After Michigan’s explosive afternoon in Columbus, the crown has been passed to the team up north.

NCAA Football: Michigan at Rutgers Vincent Carchietta-USA TODAY Sports

Jim Harbaugh, The King of the North. While Nick Saban and Kirby Smart are fighting for the Iron Throne, the north has bent the knee to Harbaugh and the Michigan Wolverines. House Buckeye is no longer on the throne, as many in Columbus want Ryan Day to be sent to the wall.

Two years removed from almost losing his job and instead accepting a reduced salary with incentives, Harbaugh is 24-2 with back-to-back wins over Ohio State. It is safe to assume that Michigan will win the Big Ten again, with only Purdue standing in their way. Even if they lose — they won’t — they will most likely make the College Football Playoff for the second time in program history.

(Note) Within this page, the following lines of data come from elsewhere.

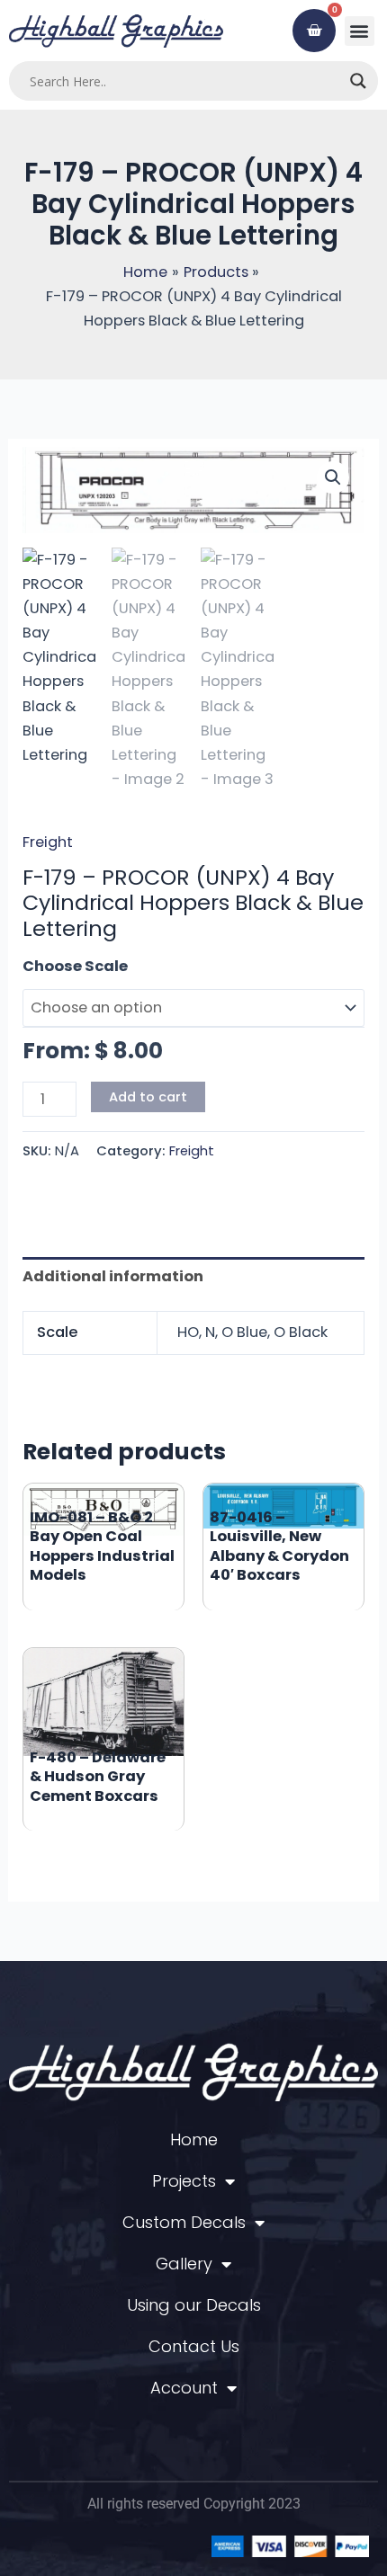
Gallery (184, 2263)
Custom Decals (184, 2222)
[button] (359, 31)
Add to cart (148, 1097)
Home (194, 2139)
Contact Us (193, 2346)
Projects (184, 2181)
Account (184, 2387)
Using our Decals (194, 2305)
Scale (44, 966)
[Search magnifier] (358, 81)
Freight (47, 842)
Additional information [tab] (112, 1276)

Coming into the season, there was a lot of speculation on what Michigan was going to be. Not that last year was a fluke, but this team lost Aidan Hutchinson, David Ojabo, and Dax Hill, among others, plus their offensive and defensive coordinators. Under normal circumstances, it would be hard to bounce back, but add in Jim Harbaugh aggressively pursuing the NFL and a botched quarterback competition, and it was fair to question if Harbaugh could lead Michigan back to the mountaintop, or if the Big Ten would revert to the norm and run through Columbus.

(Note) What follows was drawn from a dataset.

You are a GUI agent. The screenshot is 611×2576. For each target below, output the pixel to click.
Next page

Harbaugh and the Wolverines silenced the doubters emphatically with a 12-0 season and an explosive beat down of Ohio State.

After this year’s version of ‘The Game,’ it is time to give Harbaugh his respect. Not only has he beaten Ohio State two years in a row, but he’s also done it two different ways. Last season was a beatdown where Michigan bullied Ohio State on both lines of scrimmage with a punishing run game and an elite defensive line. This season, Michigan tried to maintain that identity, but with star running back Blake Corum injured, they instead turned into a big-play offense, torching Ohio State for five touchdowns on plays over 40 yards — three of which were 75 yards or longer. Harbaugh showed an ability to adapt and outcoach Ryan Day en route to his second victory over his rival.

It is safe to say that former Ohio State coach Urban Meyer had Harbaugh’s number. Meyer was 7-0 against Michigan and 4-0 against Harbaugh. After the past two seasons, Harbaugh is 2-1 against Ryan Day, and I would say that he has Days’ number and is in his head. Ohio State never had questions about their toughness under Meyer, but with Day at the helm they have been bullied by multiple programs, and Harbaugh has built a machine that will out-tough Ohio State since it can’t out-talent them.

I don’t know about you, but I am not confident that Day and the Buckeyes will go into Ann Arbor next season and beat the Wolverines in the Big House. Michigan is officially the class of the Big Ten until proven otherwise. Ryan Day’s saving grace may just be that Harbaugh has been at Michigan for eight seasons — four more than any other stop in his career — and the NFL with undoubtedly come calling. Look no further than the Indianapolis Colts, another team in crisis where hiring a former player to save them may be attractive.

That is all hearsay, so unless Jim Harbaugh hangs up his collegiate whistle and heads to the NFL, the Wolverines own the Big Ten until further notice.